> Records for processing
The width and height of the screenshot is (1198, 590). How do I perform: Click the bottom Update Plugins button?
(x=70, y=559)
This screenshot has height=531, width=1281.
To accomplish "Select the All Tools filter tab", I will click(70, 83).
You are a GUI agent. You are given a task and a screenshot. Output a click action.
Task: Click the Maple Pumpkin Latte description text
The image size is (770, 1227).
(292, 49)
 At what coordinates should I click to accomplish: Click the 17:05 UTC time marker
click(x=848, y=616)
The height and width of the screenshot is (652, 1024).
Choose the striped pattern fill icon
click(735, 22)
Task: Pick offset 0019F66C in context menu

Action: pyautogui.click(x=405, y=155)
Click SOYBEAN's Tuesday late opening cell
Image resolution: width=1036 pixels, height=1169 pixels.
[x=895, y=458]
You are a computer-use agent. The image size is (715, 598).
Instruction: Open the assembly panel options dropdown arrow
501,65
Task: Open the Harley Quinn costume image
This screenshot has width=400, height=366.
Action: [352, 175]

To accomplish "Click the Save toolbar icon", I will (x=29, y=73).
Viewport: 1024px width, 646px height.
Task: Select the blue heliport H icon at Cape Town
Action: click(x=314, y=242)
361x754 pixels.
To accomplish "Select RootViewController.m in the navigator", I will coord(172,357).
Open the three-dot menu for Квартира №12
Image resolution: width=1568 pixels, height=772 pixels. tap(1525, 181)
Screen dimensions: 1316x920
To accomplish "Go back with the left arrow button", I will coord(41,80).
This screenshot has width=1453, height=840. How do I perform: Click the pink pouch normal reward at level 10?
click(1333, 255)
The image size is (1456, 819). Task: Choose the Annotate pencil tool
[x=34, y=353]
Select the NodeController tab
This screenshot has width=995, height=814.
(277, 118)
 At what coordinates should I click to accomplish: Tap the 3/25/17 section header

> The problem
Show all lines above containing "agent".

> Result of this task
You are a GUI agent. You are given a task and a screenshot. Output a click action.
You are a computer-use agent. The image size is (715, 598).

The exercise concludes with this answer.